Djawanews.com – Akademisi dan pengamat politik Rocky Gerung meminta Wakil Menteri Hukum dan Hak Asasi Manusia (Wamenkumham), Edward Omar Sharif Hiariej meninjau kembali makna pasal penghinaan terhadap pemerintah yang masih tetap ada di RKUHP.
Rocky Gerung menafsirkan istilah "penghinaan" sebagai sesuatu yang berkaitan dengan dignity atau martabat. Sedangkan martabat melekat pada individu, bukan pada lembaga.
“Enggak ada martabat pemerintah. Martabat itu melekat pada manusia, konkret. Jadi kalau disebut menghina itu artinya pada martabat orang. Pemerintah tidak punya martabat karena bukan lembaga yang mempunyai perasaan,” terang Rocky dalam akun YouTubenya, dikutip Jumat, 24 Juni.

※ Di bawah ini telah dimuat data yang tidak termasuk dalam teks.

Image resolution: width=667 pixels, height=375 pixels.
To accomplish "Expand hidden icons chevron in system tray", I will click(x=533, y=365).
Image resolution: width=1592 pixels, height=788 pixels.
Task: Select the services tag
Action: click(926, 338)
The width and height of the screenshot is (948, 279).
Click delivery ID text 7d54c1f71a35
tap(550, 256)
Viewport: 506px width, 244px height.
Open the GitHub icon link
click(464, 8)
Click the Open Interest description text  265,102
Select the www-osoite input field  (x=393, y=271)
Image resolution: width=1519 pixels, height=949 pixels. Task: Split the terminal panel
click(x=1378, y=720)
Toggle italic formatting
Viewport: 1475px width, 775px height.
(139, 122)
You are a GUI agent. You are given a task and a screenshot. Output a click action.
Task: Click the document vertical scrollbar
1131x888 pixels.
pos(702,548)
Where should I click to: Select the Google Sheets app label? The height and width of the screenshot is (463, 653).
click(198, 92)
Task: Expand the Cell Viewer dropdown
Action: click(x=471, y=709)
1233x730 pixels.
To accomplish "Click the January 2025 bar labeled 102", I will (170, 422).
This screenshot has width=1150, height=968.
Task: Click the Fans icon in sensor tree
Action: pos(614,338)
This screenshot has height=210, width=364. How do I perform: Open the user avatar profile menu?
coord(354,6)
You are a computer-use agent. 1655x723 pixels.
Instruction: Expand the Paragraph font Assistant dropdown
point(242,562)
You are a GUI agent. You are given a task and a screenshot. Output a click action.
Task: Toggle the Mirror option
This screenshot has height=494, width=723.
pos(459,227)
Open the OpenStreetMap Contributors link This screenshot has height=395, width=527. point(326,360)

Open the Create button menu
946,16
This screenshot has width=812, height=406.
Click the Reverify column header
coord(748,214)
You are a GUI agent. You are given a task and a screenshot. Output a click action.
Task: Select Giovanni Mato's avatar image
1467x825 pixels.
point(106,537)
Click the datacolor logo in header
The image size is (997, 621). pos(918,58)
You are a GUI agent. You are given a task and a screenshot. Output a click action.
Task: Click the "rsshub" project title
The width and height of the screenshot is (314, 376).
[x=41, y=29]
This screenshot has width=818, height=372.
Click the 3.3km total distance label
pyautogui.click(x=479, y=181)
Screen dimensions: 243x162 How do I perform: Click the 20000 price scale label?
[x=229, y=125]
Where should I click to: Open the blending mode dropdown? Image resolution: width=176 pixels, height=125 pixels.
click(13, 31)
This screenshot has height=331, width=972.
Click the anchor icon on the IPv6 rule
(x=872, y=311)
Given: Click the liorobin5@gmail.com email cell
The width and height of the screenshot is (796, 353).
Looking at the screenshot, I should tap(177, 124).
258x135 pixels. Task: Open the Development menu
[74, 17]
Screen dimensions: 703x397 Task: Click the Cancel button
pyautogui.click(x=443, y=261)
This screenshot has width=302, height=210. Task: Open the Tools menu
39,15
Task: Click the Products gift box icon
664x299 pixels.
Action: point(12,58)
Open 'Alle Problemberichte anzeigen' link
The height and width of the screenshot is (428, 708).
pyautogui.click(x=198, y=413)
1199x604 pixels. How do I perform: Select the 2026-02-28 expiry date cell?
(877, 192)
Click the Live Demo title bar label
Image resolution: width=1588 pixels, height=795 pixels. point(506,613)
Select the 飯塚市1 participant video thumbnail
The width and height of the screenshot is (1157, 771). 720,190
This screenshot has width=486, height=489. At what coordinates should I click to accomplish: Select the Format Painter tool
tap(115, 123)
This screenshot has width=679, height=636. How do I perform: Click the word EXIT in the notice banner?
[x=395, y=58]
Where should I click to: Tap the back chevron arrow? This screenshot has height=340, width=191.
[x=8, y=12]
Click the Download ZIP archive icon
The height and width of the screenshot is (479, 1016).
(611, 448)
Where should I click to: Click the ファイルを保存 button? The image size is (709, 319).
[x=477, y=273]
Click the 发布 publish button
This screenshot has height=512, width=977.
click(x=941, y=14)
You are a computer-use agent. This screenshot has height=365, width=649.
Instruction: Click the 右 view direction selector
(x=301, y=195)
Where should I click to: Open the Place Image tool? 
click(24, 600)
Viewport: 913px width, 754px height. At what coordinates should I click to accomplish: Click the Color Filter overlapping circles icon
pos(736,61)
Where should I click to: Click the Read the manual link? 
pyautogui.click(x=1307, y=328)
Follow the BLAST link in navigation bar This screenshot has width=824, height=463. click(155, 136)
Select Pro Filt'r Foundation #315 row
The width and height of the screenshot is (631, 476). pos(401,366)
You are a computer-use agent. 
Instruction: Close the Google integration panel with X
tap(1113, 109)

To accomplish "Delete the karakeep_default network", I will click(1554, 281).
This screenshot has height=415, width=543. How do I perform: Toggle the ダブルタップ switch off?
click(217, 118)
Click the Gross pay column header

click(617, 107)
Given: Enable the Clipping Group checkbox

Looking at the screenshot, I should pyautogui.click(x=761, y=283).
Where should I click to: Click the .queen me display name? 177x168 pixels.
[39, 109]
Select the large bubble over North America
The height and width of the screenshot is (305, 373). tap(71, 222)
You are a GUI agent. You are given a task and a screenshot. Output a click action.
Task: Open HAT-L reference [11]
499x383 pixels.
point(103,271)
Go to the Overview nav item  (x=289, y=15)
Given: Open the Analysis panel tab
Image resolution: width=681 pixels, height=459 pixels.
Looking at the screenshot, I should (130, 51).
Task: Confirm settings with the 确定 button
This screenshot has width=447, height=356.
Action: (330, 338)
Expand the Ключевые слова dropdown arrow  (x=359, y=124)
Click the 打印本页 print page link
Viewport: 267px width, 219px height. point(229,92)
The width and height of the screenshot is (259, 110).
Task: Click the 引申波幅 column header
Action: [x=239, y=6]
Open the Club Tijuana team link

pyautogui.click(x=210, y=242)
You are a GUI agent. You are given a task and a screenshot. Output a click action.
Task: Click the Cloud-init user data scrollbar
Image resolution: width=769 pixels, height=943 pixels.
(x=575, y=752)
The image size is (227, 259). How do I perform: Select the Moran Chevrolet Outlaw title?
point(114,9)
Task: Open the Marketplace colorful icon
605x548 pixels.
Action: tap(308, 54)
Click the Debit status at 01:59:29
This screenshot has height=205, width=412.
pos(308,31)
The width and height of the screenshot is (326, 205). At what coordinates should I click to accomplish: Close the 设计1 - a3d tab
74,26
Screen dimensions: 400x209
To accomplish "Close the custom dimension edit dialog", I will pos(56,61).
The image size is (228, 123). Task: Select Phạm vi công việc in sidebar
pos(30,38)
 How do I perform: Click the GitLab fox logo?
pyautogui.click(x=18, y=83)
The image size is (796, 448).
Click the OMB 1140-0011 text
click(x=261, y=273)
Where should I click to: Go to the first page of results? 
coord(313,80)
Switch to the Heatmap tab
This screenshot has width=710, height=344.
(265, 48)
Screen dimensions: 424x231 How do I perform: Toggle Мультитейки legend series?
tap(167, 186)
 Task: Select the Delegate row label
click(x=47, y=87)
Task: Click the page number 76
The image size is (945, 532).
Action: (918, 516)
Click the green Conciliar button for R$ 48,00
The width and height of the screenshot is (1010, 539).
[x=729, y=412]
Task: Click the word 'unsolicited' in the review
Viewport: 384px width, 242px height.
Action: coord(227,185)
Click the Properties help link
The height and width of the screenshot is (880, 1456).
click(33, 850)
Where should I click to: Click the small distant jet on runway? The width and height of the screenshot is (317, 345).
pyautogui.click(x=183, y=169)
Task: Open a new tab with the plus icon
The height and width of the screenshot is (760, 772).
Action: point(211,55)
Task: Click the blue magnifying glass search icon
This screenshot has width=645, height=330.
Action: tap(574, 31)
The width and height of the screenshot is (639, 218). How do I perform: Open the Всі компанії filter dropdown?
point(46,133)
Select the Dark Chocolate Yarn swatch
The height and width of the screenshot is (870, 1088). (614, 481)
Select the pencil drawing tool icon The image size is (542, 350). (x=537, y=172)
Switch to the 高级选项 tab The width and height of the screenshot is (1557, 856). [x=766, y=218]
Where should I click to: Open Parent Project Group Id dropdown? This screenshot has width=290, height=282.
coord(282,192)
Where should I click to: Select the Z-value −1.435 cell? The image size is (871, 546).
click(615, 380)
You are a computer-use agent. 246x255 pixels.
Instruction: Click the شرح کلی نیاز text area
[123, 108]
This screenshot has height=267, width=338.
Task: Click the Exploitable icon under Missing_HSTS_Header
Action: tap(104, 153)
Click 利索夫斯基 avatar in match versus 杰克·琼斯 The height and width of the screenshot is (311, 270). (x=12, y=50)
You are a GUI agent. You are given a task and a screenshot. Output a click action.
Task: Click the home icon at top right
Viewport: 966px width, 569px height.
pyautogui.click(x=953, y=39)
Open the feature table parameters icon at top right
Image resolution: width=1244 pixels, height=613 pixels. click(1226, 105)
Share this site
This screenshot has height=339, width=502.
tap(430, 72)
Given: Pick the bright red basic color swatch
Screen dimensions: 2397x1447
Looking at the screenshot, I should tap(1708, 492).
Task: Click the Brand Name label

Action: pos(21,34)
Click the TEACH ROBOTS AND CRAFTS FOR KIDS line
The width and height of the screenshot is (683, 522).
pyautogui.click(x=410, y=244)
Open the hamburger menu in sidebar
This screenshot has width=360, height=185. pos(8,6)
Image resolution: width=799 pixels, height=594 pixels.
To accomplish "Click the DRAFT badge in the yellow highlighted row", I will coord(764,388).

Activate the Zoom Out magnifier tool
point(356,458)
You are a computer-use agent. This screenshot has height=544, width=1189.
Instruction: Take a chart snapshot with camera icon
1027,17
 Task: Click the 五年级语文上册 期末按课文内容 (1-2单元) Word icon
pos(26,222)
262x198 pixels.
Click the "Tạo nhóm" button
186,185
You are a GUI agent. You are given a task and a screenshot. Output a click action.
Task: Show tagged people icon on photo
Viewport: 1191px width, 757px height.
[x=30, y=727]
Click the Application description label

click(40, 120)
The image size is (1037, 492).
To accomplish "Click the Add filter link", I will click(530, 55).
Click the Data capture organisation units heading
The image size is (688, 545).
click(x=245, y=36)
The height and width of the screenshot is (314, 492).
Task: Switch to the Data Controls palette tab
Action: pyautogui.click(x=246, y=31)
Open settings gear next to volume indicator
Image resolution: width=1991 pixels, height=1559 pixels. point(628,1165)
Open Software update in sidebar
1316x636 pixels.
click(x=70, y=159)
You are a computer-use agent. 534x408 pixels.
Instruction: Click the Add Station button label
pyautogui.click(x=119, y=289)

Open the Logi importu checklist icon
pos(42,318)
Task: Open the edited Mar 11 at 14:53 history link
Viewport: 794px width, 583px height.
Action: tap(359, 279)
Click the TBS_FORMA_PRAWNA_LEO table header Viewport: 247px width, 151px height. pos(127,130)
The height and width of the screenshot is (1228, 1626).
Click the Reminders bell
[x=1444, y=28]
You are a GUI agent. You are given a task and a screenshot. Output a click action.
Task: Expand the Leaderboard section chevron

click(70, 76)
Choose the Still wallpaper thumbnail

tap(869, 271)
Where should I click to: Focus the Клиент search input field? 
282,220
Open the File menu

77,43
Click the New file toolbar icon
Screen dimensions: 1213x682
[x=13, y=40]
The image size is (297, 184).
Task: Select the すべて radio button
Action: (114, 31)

Ia menegaskan martabat itu merupakan prinsip hak asasi manusia dan itu wilayahnya individu, bukan lembaga atau pemerintah.
"Jadi bukan sekadar enggak boleh ada, itu salah tafsiran," sambungnya.
Di sisi lain, RKUHP yang memasukkan pasal penghinaan presiden akan mengekang kebebasan berpendapat.
“Di Amerika, presiden itu dihina tiap hari dan tidak merasa martabatnya terganggu. Jadi, ajaib juga kalau ada Presiden Amerika ke sini terus didemo mahasiswa, mahasiswanya ditangkap. Presiden AS bisa geleng-geleng kepala," tandasnya.